Какие лягушачьи глаза глядели, между прочим, с портрета: базедова болезнь, объяснила В.И., поэтому у них и детей не было, чтобы не отвлекаться от революции.
Так вот, Марк щелкнул и был замечен.
— Встать! — сказала В.И.
Мы встали и построились у стены, Марк был представлен нашему осуждающему строю.
— Сегодня ты щелкнул портрет Н.К., завтра щелкнешь портрет В.И., а послезавтра подойдешь ко мне и скажешь: «Здравствуйте, Вера Ивановна!» — и щелкнешь меня по носу.
Судьба Марка решилась. Я, живо представив, как он с горя, исключенный из студии, свяжется с уличными мальчишками, попадет в колонию и… — заплакала и умоляла В.И. простить его. Сам же преступник был вполне весел и исподтишка грозил кулаком портрету, чем подтверждал приговор В.И. и ее прозорливость.
Вот первое обоснование моего чувства присутствия при педагогических открытиях Н.К. Другое же, более общее, заключается в своеобразии протекания исторического времени в нашей стране. Слово протекание — антоним тому, что я хочу сказать. Лет пятьдесят оно скачет на месте, на двух-трех местах, друг от друга в полступни. Никакая идея пролетарского характера, вроде борьбы с антропоморфизмом в детской литературе, здесь не умирает — вполне может ожить и задействовать. Никакое, с другой стороны, «отвоевание» гуманитарного клочка на территории культуры, проводившееся с шахматистской изощренностью, ничуть не узаконено и легко экспроприируется. Там, где гуманитарии применяют тактические и позиционные тонкости, византийское хитроумие — там партнер их играет по другим правилам: молчит, молчит, а потом как смахнет все фигуры. Шинелька-то моя!

--------------------------------

**Задания**
1: Как повела себя рассказчица в отрывке о студии, когда судьба Марка решилась?
2: Допишите продолжение отрывка о студии, начиная со следующей фразы после последней.

--------------------------------

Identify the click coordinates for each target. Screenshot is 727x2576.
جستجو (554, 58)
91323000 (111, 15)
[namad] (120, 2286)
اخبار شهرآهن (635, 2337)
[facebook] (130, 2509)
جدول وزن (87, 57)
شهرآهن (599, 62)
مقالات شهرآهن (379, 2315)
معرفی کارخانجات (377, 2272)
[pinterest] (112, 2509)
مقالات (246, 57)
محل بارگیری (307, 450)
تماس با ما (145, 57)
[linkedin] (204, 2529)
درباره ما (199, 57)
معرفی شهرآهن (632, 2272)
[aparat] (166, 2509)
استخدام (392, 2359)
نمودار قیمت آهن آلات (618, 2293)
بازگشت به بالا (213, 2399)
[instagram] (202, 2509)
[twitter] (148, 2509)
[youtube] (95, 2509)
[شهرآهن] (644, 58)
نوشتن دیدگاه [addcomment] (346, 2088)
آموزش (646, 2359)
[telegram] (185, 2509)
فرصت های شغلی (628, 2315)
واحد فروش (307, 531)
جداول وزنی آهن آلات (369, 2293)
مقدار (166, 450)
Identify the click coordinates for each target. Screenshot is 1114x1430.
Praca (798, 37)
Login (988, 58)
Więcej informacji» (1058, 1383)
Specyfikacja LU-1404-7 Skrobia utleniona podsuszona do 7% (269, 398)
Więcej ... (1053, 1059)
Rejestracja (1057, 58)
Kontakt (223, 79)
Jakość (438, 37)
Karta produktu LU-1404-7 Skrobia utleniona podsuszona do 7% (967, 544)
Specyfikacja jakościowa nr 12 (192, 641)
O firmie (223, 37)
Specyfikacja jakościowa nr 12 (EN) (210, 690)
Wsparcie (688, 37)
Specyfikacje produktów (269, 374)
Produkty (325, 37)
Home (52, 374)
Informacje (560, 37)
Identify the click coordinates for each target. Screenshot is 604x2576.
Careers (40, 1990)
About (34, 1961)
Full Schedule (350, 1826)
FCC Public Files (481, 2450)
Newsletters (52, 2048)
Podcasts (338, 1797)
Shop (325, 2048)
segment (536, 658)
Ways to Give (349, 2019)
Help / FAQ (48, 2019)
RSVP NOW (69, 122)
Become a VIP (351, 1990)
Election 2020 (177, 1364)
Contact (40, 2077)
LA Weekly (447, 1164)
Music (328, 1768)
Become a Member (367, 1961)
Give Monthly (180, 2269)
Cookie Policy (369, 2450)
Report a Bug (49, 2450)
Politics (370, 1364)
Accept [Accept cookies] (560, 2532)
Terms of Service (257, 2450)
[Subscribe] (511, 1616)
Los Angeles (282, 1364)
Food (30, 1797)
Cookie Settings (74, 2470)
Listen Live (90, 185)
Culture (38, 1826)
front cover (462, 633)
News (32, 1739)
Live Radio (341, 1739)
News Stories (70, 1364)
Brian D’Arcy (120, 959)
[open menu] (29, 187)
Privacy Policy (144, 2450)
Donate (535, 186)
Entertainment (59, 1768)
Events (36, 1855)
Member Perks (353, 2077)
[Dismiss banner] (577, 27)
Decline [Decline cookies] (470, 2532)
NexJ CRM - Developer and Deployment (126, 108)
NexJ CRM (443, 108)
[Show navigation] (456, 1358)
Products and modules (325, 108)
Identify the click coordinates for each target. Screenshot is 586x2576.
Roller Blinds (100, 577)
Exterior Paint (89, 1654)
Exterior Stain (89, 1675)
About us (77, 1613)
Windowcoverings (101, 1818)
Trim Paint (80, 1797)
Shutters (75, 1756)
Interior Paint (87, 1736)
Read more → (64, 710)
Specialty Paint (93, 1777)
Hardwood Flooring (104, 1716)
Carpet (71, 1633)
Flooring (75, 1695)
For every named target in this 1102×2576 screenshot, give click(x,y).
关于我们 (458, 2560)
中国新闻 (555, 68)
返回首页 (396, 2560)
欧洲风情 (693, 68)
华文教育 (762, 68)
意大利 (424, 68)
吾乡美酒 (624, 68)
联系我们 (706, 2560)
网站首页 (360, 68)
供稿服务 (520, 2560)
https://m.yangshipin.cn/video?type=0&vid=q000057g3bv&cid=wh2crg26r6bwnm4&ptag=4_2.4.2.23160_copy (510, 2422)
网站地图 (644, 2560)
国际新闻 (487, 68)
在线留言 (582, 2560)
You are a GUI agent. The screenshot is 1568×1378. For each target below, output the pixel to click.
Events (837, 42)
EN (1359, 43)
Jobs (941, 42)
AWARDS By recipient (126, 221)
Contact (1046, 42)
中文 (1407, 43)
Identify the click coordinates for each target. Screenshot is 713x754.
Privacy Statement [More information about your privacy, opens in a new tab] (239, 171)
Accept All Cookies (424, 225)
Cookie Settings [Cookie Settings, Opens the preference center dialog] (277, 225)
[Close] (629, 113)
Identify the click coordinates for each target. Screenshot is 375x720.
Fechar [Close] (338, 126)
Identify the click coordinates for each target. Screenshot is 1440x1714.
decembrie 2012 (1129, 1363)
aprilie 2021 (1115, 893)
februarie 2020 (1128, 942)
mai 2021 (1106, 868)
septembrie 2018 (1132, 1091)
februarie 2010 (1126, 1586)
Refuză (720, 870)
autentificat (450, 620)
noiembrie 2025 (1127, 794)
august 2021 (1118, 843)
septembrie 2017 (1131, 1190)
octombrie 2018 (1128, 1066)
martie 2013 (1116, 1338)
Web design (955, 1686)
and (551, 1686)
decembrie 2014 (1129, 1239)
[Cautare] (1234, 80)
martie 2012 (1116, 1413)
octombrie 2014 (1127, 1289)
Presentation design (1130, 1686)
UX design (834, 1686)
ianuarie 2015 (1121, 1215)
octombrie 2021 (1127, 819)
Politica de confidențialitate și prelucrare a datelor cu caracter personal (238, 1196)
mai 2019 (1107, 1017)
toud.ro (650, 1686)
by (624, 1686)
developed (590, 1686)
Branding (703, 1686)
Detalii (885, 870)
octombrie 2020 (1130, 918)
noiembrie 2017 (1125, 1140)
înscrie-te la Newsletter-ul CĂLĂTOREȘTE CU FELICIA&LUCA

--------------------------------

**Ответы по номерам**
1: Она заплакала и умоляла В.И. простить Марка.

2:
Итак, время течет по собственным следам. Если задуматься, это страшновато: как ни крепка плотина против истории, но, в отличие от природных ресурсов, поток времени на планете не иссякает — и что будет, когда масса времени, накопившегося у плотины, окажется критической… Я боюсь представить. Не нужно быть Кассандрой, чтобы знать, что наш Илион обречен. Не то слово. Обреченная вещь все-таки была, бывала. Наша вещь с начала своего боролась против своего реального небытия, против своей исторической невозможности…
Поживем — увидим, как говорят. Или мучительное умирание, или… В этот миг я предпочла бы оказаться в нынешней Анголе, на ирано-иракской границе, в любой «горячей точке планеты». Правда, у меня есть подозрение, что холодных точек тогда не окажется вовсе. Как обещал кто-то из вождей: если нам придется уйти, мы уйдем, хлопнув дверью. Ох, какой дверью они хлопнут.
— Бог не допустит.
— А почему?
Земное солнце красоты, культуры, творчества, «самостоянья человека» и т. п., и т. п. — давно, давно обречено, задолго до 17-го года. Можно сказать когда. «Вот, Я свел огонь на землю…» Или невещественное Солнце Правды, солнце святости — или тьма и пламя конца, пламенный мрак осуждения. Солнце ли демократии спасет? Солнце прав человека, личного предпринимательства и гарантированных свобод? Смешно. Так представляется дело отсюда, и давно так представляется — посмотрите хотя бы публицистику Льва Толстого.